— Instructions —
• 1. List every username that posts a reply in the Sony thread.
• 2. Answer these questions about the Sony thread, one per line:
(a) What computer business does the thread say Sony has already sold off?
(b) Who is credited with the quoted remark that Sony hasn't done much in the last 10 years?
(c) What Sony device does astroNikon say he still has around somewhere?
• 3. Please extend the Sony thread from the point where it stops.

— Selected extract —
__________

They have already sold off their Vaio computer business.
What's next?

Can anything save Sony? - Oct. 30, 2014


----------



## runnah

Sounds like they are in the process of cutting some of the fat from their walkman/discman era. Odds are they will cut down a few other areas and focus on their core product lines.

Granted the two things they mentioned in the article seem like turds, but the Japanese market is very different than here.


----------



## waday

> "Sony doesn't seem to be making new products like they used to," Ueno says. "It seems like they haven't done much in the last 10 years."


Pretty much sums up Sony.

I loved their Walkmans; even had one of their cell phones about 10 years ago.

I remember a time when anything Sony was considered good. Now, I consider it subpar, if I even remember the brand when browsing.


----------



## astroNikon

Most other makers have sold off their computer line by now too.
I had Sony's first walkman headset radio.  I still have it around somewhere and it still worked last time I tried it, many many years ago.

__________

(Entries taken from a collection)
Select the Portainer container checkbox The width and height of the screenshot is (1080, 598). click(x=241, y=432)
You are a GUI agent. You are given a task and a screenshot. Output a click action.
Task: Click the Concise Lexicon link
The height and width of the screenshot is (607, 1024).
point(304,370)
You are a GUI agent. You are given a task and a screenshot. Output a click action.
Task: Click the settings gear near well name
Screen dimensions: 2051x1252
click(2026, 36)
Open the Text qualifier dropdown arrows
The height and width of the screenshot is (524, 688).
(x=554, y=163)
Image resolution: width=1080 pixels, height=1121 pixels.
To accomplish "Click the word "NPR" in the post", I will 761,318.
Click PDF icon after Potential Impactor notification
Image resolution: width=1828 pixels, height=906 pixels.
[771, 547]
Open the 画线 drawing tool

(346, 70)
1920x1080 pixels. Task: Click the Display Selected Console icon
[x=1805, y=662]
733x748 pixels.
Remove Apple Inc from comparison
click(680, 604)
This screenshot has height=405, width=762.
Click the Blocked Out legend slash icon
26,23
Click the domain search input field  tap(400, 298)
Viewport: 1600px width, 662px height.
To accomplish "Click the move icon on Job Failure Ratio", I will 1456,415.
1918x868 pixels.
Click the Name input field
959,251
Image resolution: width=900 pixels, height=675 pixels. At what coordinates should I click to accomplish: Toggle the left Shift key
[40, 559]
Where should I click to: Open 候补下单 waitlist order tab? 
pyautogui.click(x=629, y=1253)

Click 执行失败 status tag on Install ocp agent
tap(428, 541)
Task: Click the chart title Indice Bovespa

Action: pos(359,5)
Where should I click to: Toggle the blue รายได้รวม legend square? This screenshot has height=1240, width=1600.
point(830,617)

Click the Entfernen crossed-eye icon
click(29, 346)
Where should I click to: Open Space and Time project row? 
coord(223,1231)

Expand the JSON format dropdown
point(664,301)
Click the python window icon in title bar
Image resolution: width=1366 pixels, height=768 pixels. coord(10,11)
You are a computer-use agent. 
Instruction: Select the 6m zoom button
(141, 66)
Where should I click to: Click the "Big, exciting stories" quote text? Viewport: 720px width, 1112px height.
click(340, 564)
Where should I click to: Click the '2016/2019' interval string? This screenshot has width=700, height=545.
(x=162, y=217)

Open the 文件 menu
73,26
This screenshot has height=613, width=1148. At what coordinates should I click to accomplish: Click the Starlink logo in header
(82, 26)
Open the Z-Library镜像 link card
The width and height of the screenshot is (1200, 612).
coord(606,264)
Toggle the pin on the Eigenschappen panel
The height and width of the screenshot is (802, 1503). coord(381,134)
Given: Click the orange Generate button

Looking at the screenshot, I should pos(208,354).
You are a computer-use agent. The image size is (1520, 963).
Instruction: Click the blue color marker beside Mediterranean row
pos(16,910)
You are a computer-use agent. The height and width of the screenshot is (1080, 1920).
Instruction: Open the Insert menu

__________

— Set of answers —
• 1. runnah, waday, astroNikon

• 2.
(a) Its Vaio computer business
(b) Ueno
(c) Sony's first walkman headset radio

• 3.
I also still have and use a Sony 13inch stereo TV from 1989ish.
They used to make stuff that lasts and was cutting edge.  Their Vaio line of laptops was top notch but they still have to compete in the open market.
Nowadays I don't really know what they make.


----------



## astroNikon

interesting.


> At one Tokyo campus, a deputy manager demonstrated a credit-card sized electronic device that is designed to replace a wallet full of cash cards used by millions of Japanese consumers. The device connects to a smartphone, and allows users to easily buy train tickets or snacks at the convenience store.


This will be dead upon arrival if they do this.  Apple already has their Pay system and the CC vendors have their auto pay system, both *not* requiring a small sized attachment, much less creating the vendor contracts,banks etc to support it.


----------



## astroNikon

This guy is apparently postive looking on SONY ==> How Sony&#8217;s getting its groove back - The Cody Word - MarketWatch


----------



## ConradM

waday said:


> "Sony doesn't seem to be making new products like they used to," Ueno says. "It seems like they haven't done much in the last 10 years."
> 
> 
> 
> Pretty much sums up Sony.
> 
> I loved their Walkmans; even had one of their cell phones about 10 years ago.
> 
> I remember a time when anything Sony was considered good.* Now, I consider it subpar, if I even remember the brand when browsing.*
Click to expand...


You consider it subpar because of preference or because you just don't realize what's actual?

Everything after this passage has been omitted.